There isn't much that is known of the region until the eastern Slavs had both settled the region and developed a written language in around the end of the 9th century. Much of the first millennium AD simply saw various migrations through the area and a series of imperial encroachments in the land which would become Russia. As zefciu noted, its not until the 14th century that the modern Russian state developed with Moscow as its capital. However, it is possible to trace the decent back to the Kieven Rus, the precursor to Russia,
The establishment of the first East Slavic states in the 9th century coincided with the arrival of Varangians, the traders, warriors and settlers from the Baltic Sea region. Primarily they were Vikings of Scandinavian origin, who ventured along the waterways extending from the eastern Baltic to the Black and Caspian Seas. According to the Primary Chronicle, a Varangian from Rus' people, named Rurik, was elected ruler of Novgorod in 862. In 882 his successor Oleg, ventured south and conquered Kiev, which had been previously paying tribute to the Khazars; so the state of Kievan Rus' started. Oleg, Rurik's son Igor and Igor's son Sviatoslav subsequently subdued all local East Slavic tribes to Kievan rule, destroyed the Khazar khaganate and launched several military expeditions to Byzantium and Persia.

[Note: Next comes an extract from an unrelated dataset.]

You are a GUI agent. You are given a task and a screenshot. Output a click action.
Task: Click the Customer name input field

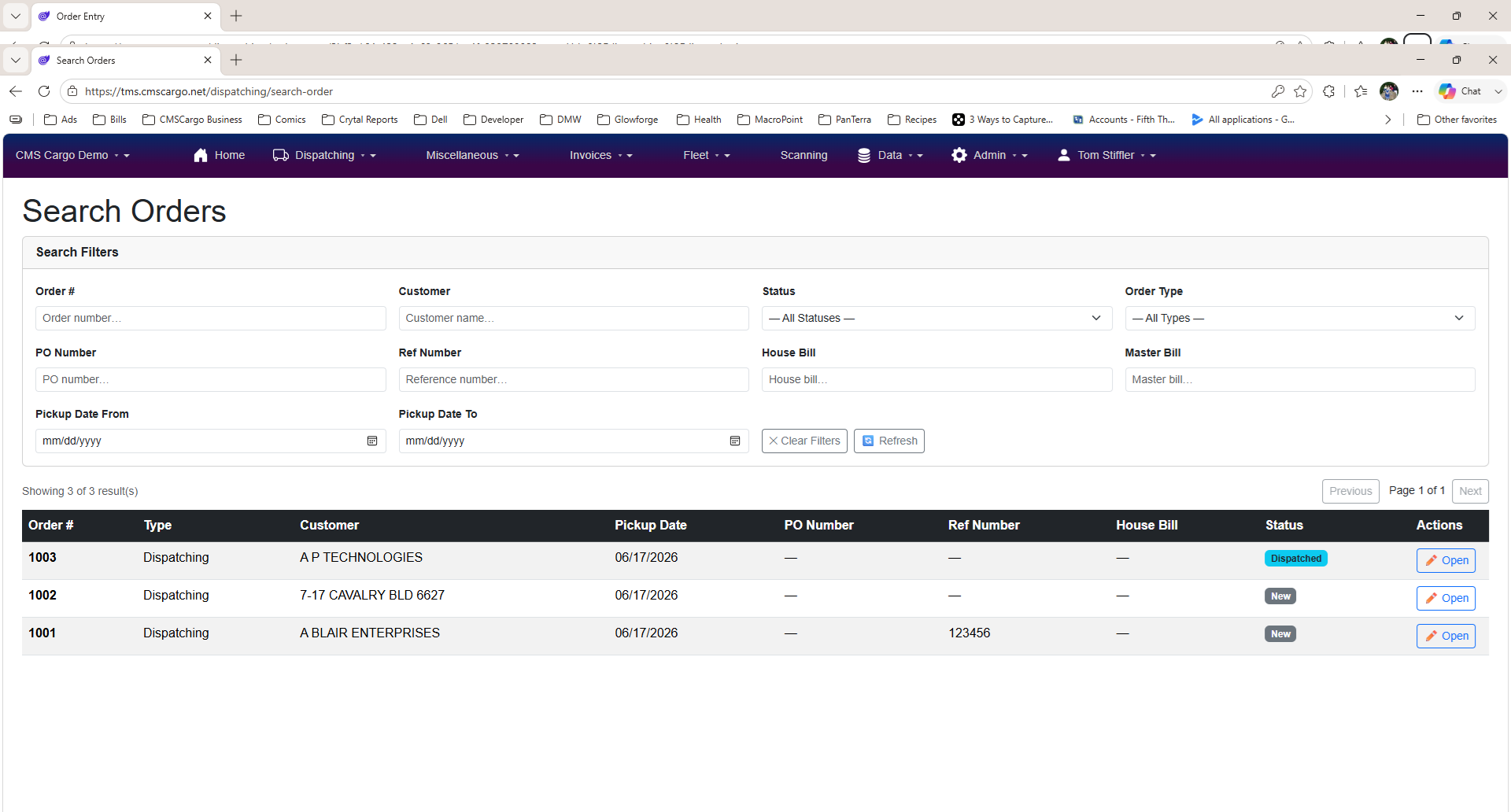pos(574,318)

To sum, there was no unified state in the region which would become Russia in the time of the classical Roman empire (or even during the height of the Byzantine empire for that matter). The governmental structure of the peoples living in that region would likely have been tribal nomadic, although it is difficult to tell due to the lack of written records. In addition, various empires claimed territory in this region for various lengths of time.
Upvote:4
Basically, from south to north, you had pastoral Iranian tribes, then Slavs, then Finns. After a while (around the third century BCE), the easternmost German tribes (the Ostragoths) learned the pastoral lifestyle from the Iranians, and took over their territory in southern Russia. A bit later (370), Huns arrived from the east, and conquered the Ostragothic territory (along with the Ostragoths). That whole time, in the north the slavs slowly pushed the Finns north.
There was generally communications between the eastern half of the Roman Empire and whomever held the southern Russia pastoral territory at the time, although sadly much of it was via warfare. The activity in the northern part is known to us only through archeology. It wasn't until Byzantine times that any kind of regular trade was established between Constantinople and northern Russia.